WHAT IS NEEDED – Please turn every line of the records below into a JSON list of strings, one string per line, skipping any blank lines.

[Extracted data entries]
+++

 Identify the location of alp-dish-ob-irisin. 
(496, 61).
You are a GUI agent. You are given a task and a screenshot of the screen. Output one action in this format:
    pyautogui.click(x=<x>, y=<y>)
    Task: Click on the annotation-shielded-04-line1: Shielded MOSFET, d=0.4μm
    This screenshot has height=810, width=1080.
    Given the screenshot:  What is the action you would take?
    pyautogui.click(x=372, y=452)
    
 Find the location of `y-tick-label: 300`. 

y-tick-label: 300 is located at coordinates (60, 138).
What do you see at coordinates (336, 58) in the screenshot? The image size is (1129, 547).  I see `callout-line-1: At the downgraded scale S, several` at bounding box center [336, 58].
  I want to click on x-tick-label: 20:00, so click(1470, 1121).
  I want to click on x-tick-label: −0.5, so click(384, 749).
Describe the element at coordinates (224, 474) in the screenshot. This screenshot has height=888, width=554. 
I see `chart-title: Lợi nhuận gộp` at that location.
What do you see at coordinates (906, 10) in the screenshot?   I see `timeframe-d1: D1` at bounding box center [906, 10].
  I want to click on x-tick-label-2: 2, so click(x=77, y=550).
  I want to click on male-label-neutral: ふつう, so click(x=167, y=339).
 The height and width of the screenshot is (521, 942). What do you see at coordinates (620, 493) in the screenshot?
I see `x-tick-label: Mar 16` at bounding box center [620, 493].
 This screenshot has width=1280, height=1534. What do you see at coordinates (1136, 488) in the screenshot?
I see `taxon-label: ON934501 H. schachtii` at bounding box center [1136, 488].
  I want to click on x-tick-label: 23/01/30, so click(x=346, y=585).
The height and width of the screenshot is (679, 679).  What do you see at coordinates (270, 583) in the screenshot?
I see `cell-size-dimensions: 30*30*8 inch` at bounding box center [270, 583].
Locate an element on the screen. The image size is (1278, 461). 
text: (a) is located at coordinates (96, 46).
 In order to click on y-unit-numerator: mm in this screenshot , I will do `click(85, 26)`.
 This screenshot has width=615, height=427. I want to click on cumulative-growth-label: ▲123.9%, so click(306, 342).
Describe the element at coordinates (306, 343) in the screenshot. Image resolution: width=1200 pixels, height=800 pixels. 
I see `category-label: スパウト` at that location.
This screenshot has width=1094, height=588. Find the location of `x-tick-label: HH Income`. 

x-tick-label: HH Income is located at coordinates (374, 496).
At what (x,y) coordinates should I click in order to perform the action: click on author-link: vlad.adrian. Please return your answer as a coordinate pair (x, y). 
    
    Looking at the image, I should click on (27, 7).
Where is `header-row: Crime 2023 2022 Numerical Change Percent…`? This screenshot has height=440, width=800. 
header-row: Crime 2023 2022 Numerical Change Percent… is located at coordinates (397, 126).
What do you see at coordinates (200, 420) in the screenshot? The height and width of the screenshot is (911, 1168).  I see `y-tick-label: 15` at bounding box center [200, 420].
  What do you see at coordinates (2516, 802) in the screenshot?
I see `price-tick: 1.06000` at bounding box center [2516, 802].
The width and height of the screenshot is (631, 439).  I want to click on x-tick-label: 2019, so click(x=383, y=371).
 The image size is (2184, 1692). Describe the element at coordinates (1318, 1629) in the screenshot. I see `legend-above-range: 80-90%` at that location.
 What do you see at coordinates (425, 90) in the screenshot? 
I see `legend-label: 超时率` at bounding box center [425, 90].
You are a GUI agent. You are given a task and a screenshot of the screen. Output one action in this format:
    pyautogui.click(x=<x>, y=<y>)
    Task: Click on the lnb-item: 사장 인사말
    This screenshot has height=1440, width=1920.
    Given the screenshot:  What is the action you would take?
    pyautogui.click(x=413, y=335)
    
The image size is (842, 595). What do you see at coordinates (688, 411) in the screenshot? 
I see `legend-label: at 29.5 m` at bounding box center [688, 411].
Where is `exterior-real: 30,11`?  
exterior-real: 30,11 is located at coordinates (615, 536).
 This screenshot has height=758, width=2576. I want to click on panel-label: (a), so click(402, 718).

+++

EXERCISE RESULT –
[
  " Identify the location of alp-dish-ob-irisin. ",
  "(496, 61).",
  "You are a GUI agent. You are given a task and a screenshot of the screen. Output one action in this format:",
  "    pyautogui.click(x=<x>, y=<y>)",
  "    Task: Click on the annotation-shielded-04-line1: Shielded MOSFET, d=0.4μm",
  "    This screenshot has height=810, width=1080.",
  "    Given the screenshot:  What is the action you would take?",
  "    pyautogui.click(x=372, y=452)",
  " Find the location of `y-tick-label: 300`. ",
  "y-tick-label: 300 is located at coordinates (60, 138).",
  "What do you see at coordinates (336, 58) in the screenshot? The image size is (1129, 547).  I see `callout-line-1: At the downgraded scale S, several` at bounding box center [336, 58].",
  "  I want to click on x-tick-label: 20:00, so click(1470, 1121).",
  "  I want to click on x-tick-label: −0.5, so click(384, 749).",
  "Describe the element at coordinates (224, 474) in the screenshot. This screenshot has height=888, width=554. ",
  "I see `chart-title: Lợi nhuận gộp` at that location.",
  "What do you see at coordinates (906, 10) in the screenshot?   I see `timeframe-d1: D1` at bounding box center [906, 10].",
  "  I want to click on x-tick-label-2: 2, so click(x=77, y=550).",
  "  I want to click on male-label-neutral: ふつう, so click(x=167, y=339).",
  " The height and width of the screenshot is (521, 942). What do you see at coordinates (620, 493) in the screenshot?",
  "I see `x-tick-label: Mar 16` at bounding box center [620, 493].",
  " This screenshot has width=1280, height=1534. What do you see at coordinates (1136, 488) in the screenshot?",
  "I see `taxon-label: ON934501 H. schachtii` at bounding box center [1136, 488].",
  "  I want to click on x-tick-label: 23/01/30, so click(x=346, y=585).",
  "The height and width of the screenshot is (679, 679).  What do you see at coordinates (270, 583) in the screenshot?",
  "I see `cell-size-dimensions: 30*30*8 inch` at bounding box center [270, 583].",
  "Locate an element on the screen. The image size is (1278, 461). ",
  "text: (a) is located at coordinates (96, 46).",
  " In order to click on y-unit-numerator: mm in this screenshot , I will do `click(85, 26)`.",
  " This screenshot has width=615, height=427. I want to click on cumulative-growth-label: ▲123.9%, so click(306, 342).",
  "Describe the element at coordinates (306, 343) in the screenshot. Image resolution: width=1200 pixels, height=800 pixels. ",
  "I see `category-label: スパウト` at that location.",
  "This screenshot has width=1094, height=588. Find the location of `x-tick-label: HH Income`. ",
  "x-tick-label: HH Income is located at coordinates (374, 496).",
  "At what (x,y) coordinates should I click in order to perform the action: click on author-link: vlad.adrian. Please return your answer as a coordinate pair (x, y). ",
  "    Looking at the image, I should click on (27, 7).",
  "Where is `header-row: Crime 2023 2022 Numerical Change Percent…`? This screenshot has height=440, width=800. ",
  "header-row: Crime 2023 2022 Numerical Change Percent… is located at coordinates (397, 126).",
  "What do you see at coordinates (200, 420) in the screenshot? The height and width of the screenshot is (911, 1168).  I see `y-tick-label: 15` at bounding box center [200, 420].",
  "  What do you see at coordinates (2516, 802) in the screenshot?",
  "I see `price-tick: 1.06000` at bounding box center [2516, 802].",
  "The width and height of the screenshot is (631, 439).  I want to click on x-tick-label: 2019, so click(x=383, y=371).",
  " The image size is (2184, 1692). Describe the element at coordinates (1318, 1629) in the screenshot. I see `legend-above-range: 80-90%` at that location.",
  " What do you see at coordinates (425, 90) in the screenshot? ",
  "I see `legend-label: 超时率` at bounding box center [425, 90].",
  "You are a GUI agent. You are given a task and a screenshot of the screen. Output one action in this format:",
  "    pyautogui.click(x=<x>, y=<y>)",
  "    Task: Click on the lnb-item: 사장 인사말",
  "    This screenshot has height=1440, width=1920.",
  "    Given the screenshot:  What is the action you would take?",
  "    pyautogui.click(x=413, y=335)",
  "The image size is (842, 595). What do you see at coordinates (688, 411) in the screenshot? ",
  "I see `legend-label: at 29.5 m` at bounding box center [688, 411].",
  "Where is `exterior-real: 30,11`?  ",
  "exterior-real: 30,11 is located at coordinates (615, 536).",
  " This screenshot has height=758, width=2576. I want to click on panel-label: (a), so click(402, 718)."
]